> [Input for this task]
● ● ●
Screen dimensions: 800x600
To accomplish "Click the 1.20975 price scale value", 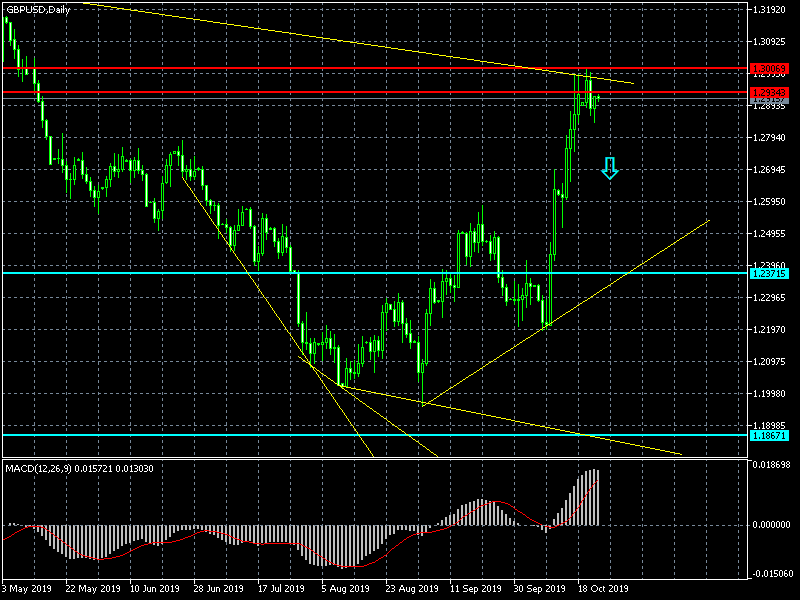I will pyautogui.click(x=772, y=362).
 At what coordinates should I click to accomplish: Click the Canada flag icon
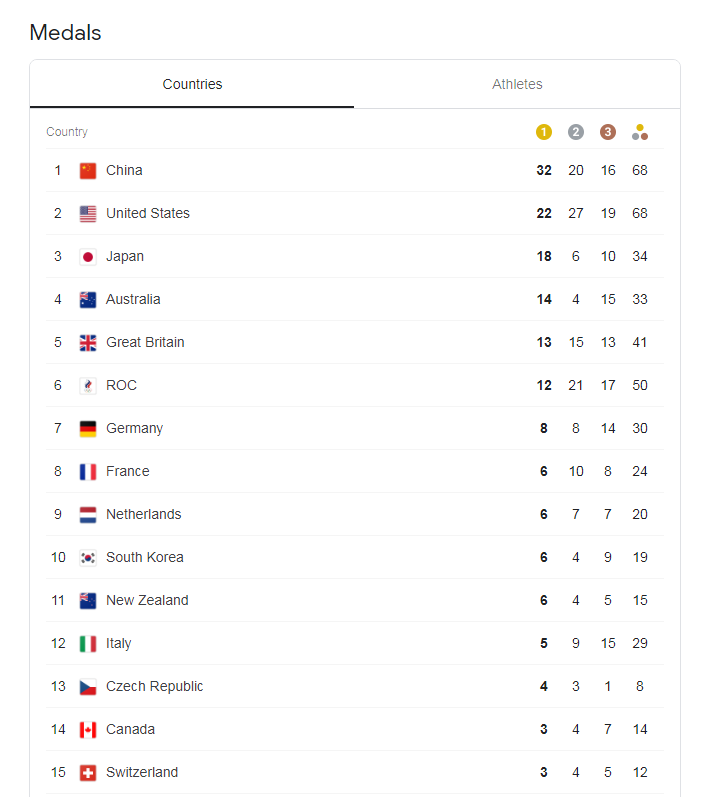(x=88, y=730)
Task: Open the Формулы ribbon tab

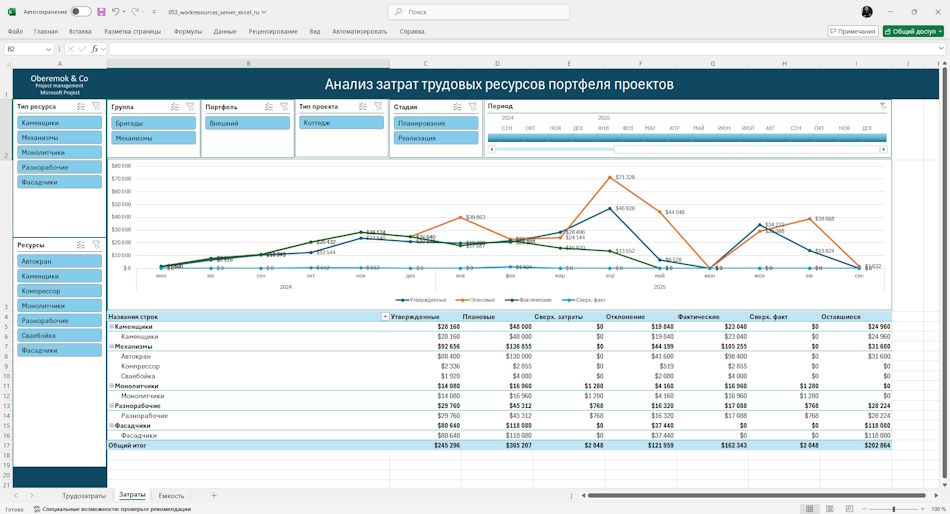Action: [188, 32]
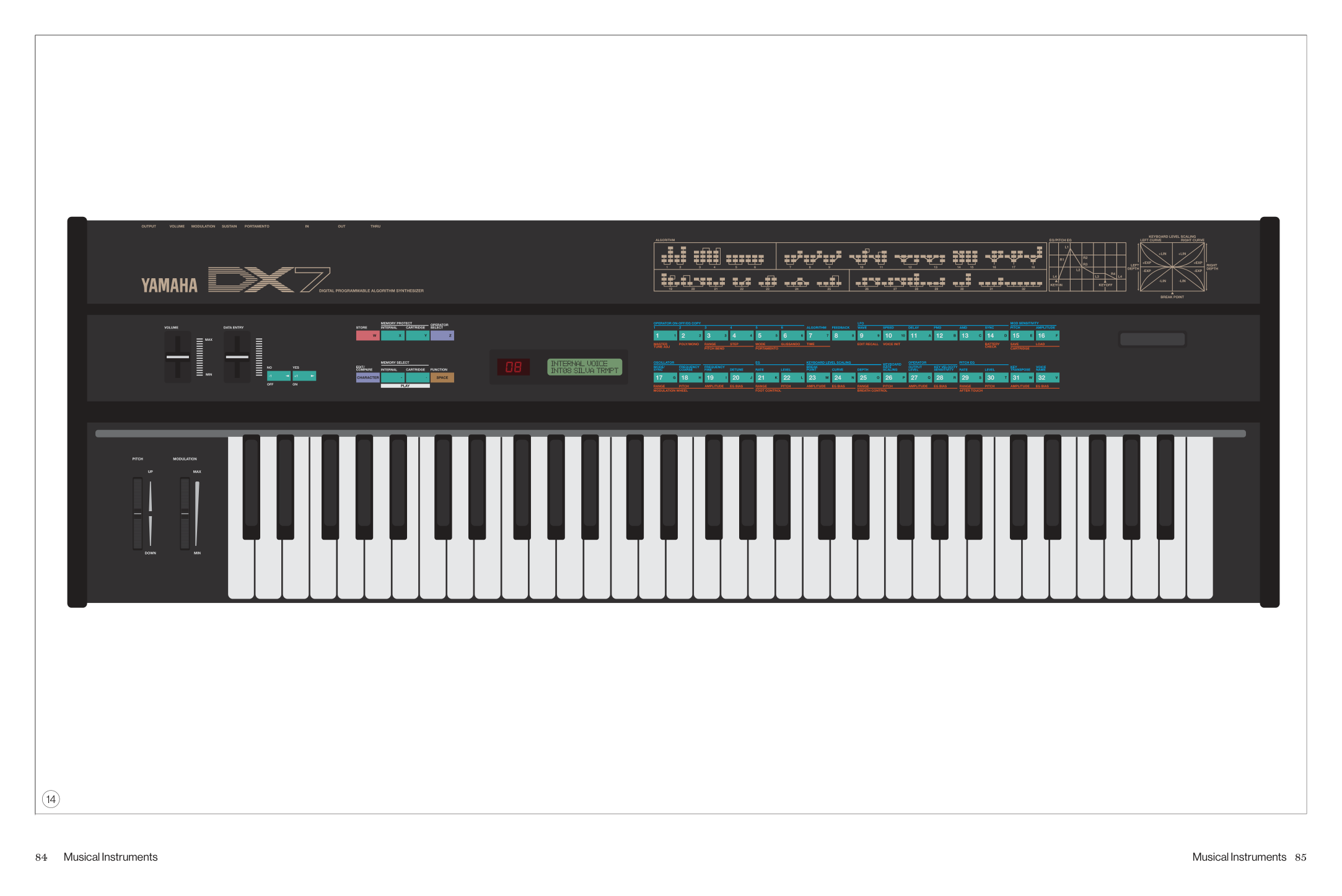Click the green INTERNAL VOICE LCD display

coord(584,367)
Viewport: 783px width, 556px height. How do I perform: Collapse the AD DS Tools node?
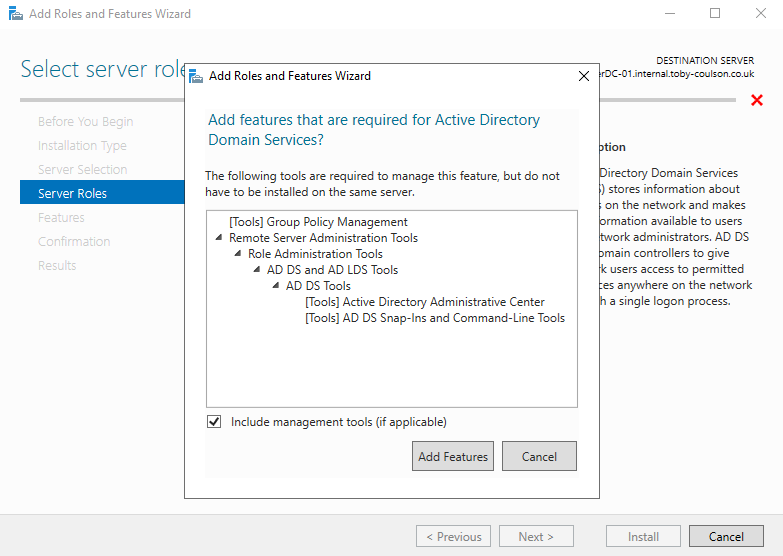276,286
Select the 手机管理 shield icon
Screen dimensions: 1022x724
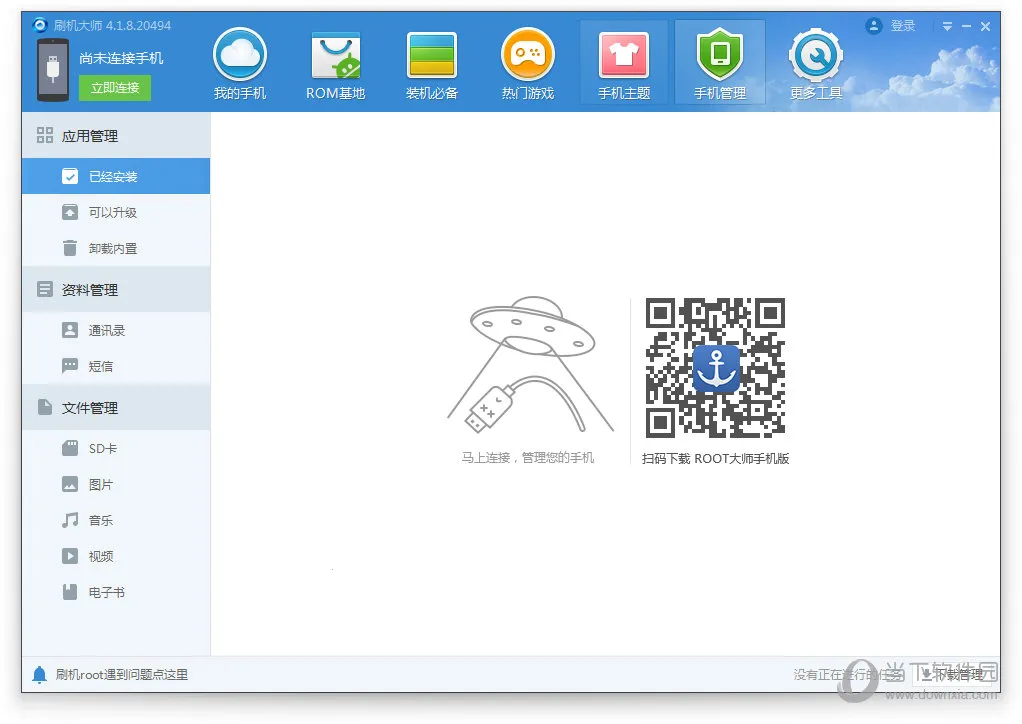(720, 55)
● ● ●
> [What is required] Retype only the lines from the line with "Select the 手机管理 shield icon" through the last line of the data. Keep both ends and skip the pictures.

> [Answer below]
Select the 手机管理 shield icon
Screen dimensions: 1022x724
(720, 55)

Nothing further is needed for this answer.